License fees and royalties, payable under the terms of the agreements, are
expensed as incurred.

RESEARCH AND DEVELOPMENT

  The Corporation expenses research and development costs as incurred. Research
and development expense was $27.5 million, $26.1 million and $26.2 million in
1997, 1996 and 1995, respectively.

ADVERTISING

  The Corporation expenses advertising costs as incurred. Advertising expense
was $202.4 million, $174.2 million and $159.2 million in 1997, 1996 and 1995,
respectively. Prepaid advertising as of December 31, 1997 and 1996, was $2.0
million and $2.2 million, respectively.

COMPUTER SOFTWARE

  In 1997, the Corporation began capitalizing certain costs of computer software
developed or obtained for internal use. The amount capitalized as of December
31, 1997, was $29.1 million. If such costs were capitalized in prior years, the
effect would not have been material. Software assets are classified as other
non-current assets and will be amortized over periods up to five years.

Source excerpt:
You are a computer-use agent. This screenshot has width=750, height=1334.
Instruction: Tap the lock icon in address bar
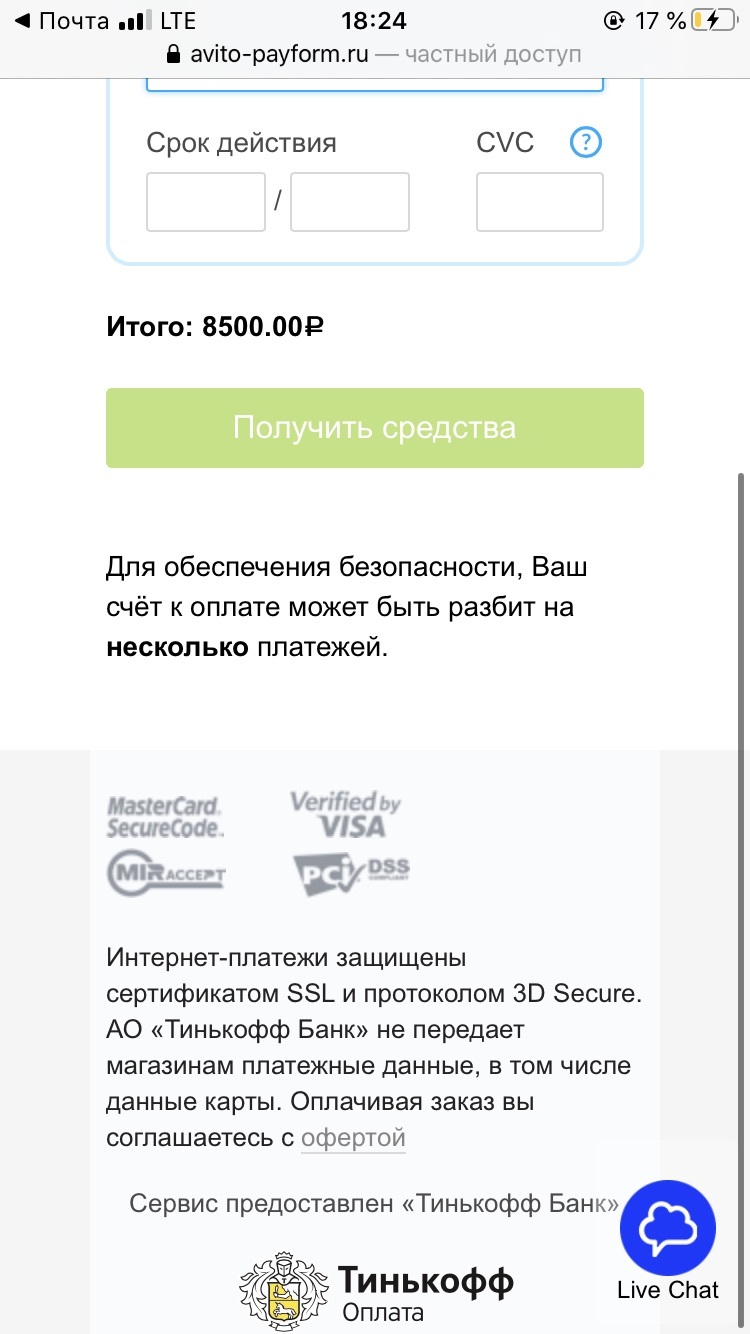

Task objective:
Continue the accounting-policy notes above, picking up after the sentence about amortizing software assets over periods up to five years.

Written answer:
                                     A-17


2. ACQUISITIONS AND DIVESTITURES

  In December 1996, the Corporation acquired from an affiliate of Huhtamaki Oy
(Huhtamaki), the international foods company based in Finland, Huhtamaki's Leaf
North America (Leaf) confectionery operations for $437.2 million, plus the
assumption of $17.0 million in debt. In addition, the parties entered into a
trademark and technology license agreement under which the Corporation will
manufacture and/or market and distribute in North, Central and South America
Huhtamaki's confectionery brands including GOOD & PLENTY, HEATH, JOLLY RANCHER,
MILK DUDS, PAYDAY AND WHOPPERS. Leaf's principal manufacturing facilities are
located in Denver, Colorado; Memphis, Tennessee; and Robinson, Illinois.

  In December 1995, the Corporation completed the acquisition of the outstanding
shares of the confectionery company Henry Heide, Incorporated (Henry Heide), for
approximately $12.5 million. Henry Heide's headquarters and manufacturing
facility are located in New Brunswick, N.J., where it manufactures a variety of
non-chocolate confectionery products including JUJYFRUITS candy and WUNDERBEANS
jellybeans.

  In accordance with the purchase method of accounting, the purchase prices of
the acquisitions summarized above were allocated on a preliminary basis to the
underlying assets and liabilities at the date of acquisition based on their
estimated respective fair values, which were revised and finalized by the
anniversary date of each acquisition. Total liabilities assumed, including debt,
were $138.0 million in 1996 and $10.6 million in 1995. Results subsequent to the
dates of acquisition are included in the consolidated financial statements.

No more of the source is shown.